Au quartier Cocotiers, dans le 2ᵉ arrondissement de Libreville, un présumé trafiquant de stupéfiants, Yann Ngoua, a été interpellé le week-end dernier par les agents de l’Office central de lutte antidrogue (Oclad). Lors de l’opération, les forces de l’ordre ont découvert un sac de voyage contenant une importante quantité de Tramadol, confirmant ainsi les soupçons qui pesaient sur lui. 

Le présumé trafiquant, Yann Ngoua. © l’Union

 

Selon des informations rapportées par le quotidien L’Union ce lundi 18 mai 2026, une opération menée à la suite de renseignements faisant état d’un trafic actif de stupéfiants dans le quartier Cocotiers, à Libreville, a conduit à l’interpellation d’un présumé trafiquant de drogue. Agissant discrètement, les enquêteurs ont investi un domicile situé sur un terrain familial, où trois individus ont été appréhendés, dont le principal suspect, Yann Ngoua, ainsi que ses deux frères. L’opération s’inscrit dans le cadre de la lutte contre le trafic de stupéfiants dans la capitale.

Lors de la fouille des lieux, un sac de voyage a particulièrement attiré l’attention des agents. À l’ouverture, plusieurs comprimés de Tramadol y ont été découverts. Face aux enquêteurs, Yann Ngoua Obiang aurait reconnu être le propriétaire de la marchandise.

Toujours selon la même source, le mis en cause a déclaré résider à Malibé et s’être rendu à Cocotiers dans le but de livrer la drogue à un certain « Fat Joe », présenté comme un complice récurrent dans ce type d’opérations. Cependant, le complice présumé, alias «Fat Joe», est encore activement recherché.

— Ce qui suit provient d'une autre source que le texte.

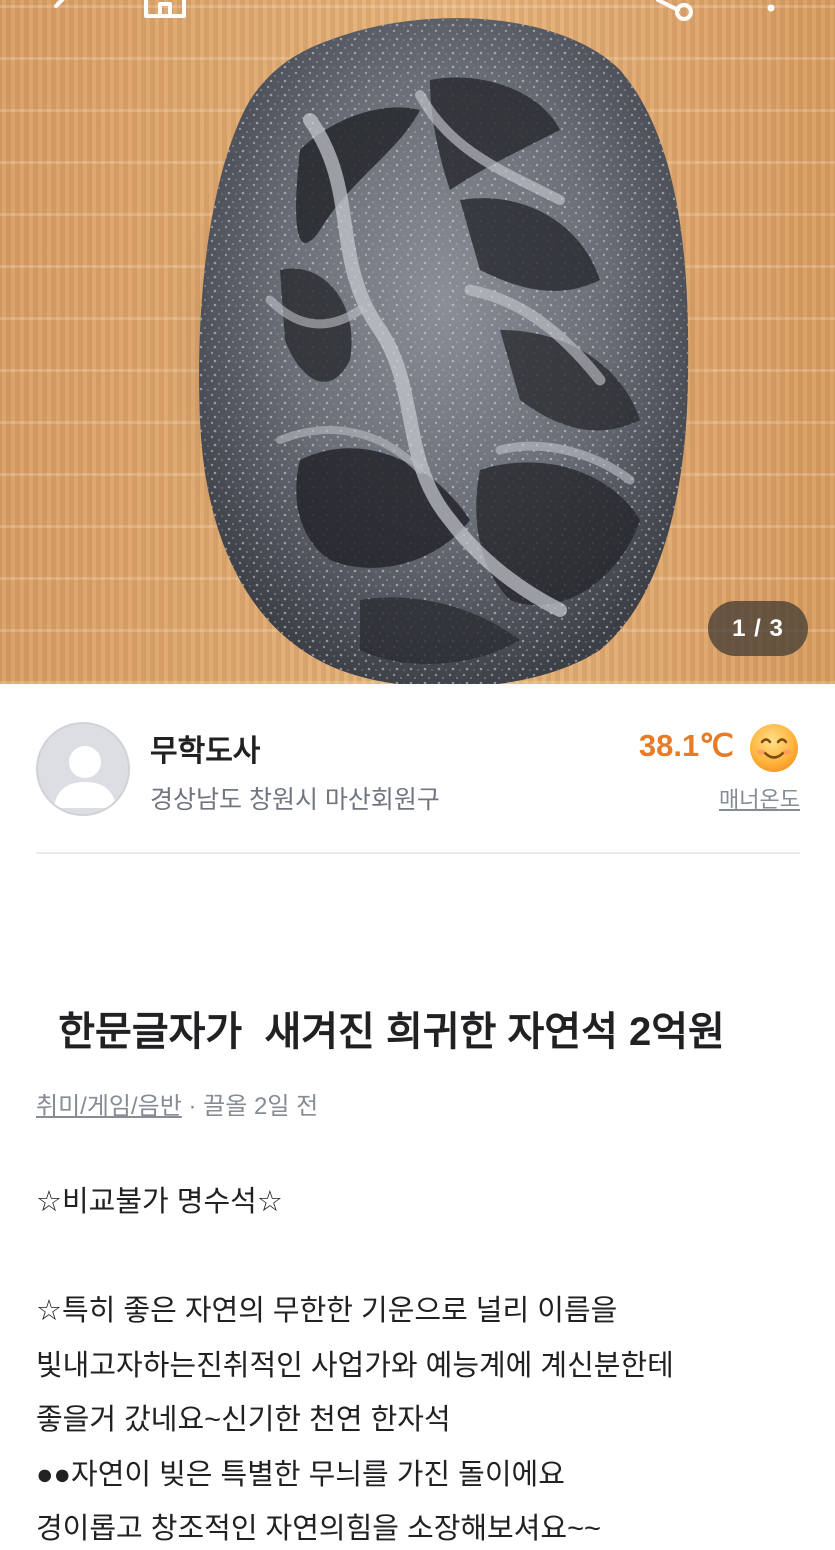  I want to click on body-line: 경이롭고 창조적인 자연의힘을 소장해보셔요~~, so click(318, 1529).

Dans le même élan, il aurait également indiqué avoir déjà effectué une transaction similaire, pour laquelle il avait perçu 300 000 FCFA. Cette nouvelle livraison devait lui rapporter 700 000 FCFA. Sur le marché local, la plaquette de 10 comprimés serait écoulée à environ 10 000 FCFA à Libreville, tandis qu’elle pourrait atteindre jusqu’au triple à Port-Gentil, faisant de cette zone une destination prisée des réseaux de trafic.

Les «kobolos» au centre des inquiétudes des autorités 

Alors que cette substance, également connue sous le nom de «kobolo», circule de manière préoccupante dans plusieurs quartiers de Libreville, sa consommation, particulièrement répandue au sein d’une partie de la jeunesse, suscite de vives inquiétudes chez les autorités sanitaires et sécuritaires.

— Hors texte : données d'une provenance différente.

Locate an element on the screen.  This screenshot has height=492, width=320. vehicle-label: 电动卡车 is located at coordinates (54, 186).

Pour rappel, le 10 mai dernier, le Parquet de la République avait procédé à l’incinération de plusieurs tonnes de stupéfiants saisis dans le cadre de diverses procédures judiciaires, pour une valeur estimée à près de 5 milliards de francs CFA. Parmi les produits détruits figuraient notamment de la cocaïne, du cannabis, de l’héroïne, du Skint ainsi que du Tramadol. Malgré ces opérations, le phénomène semble persister, laissant apparaître les limites des efforts déjà engagés.

Toutefois, les trois individus interpellés ont été placés en garde à vue, en attendant leur présentation devant les autorités judiciaires compétentes.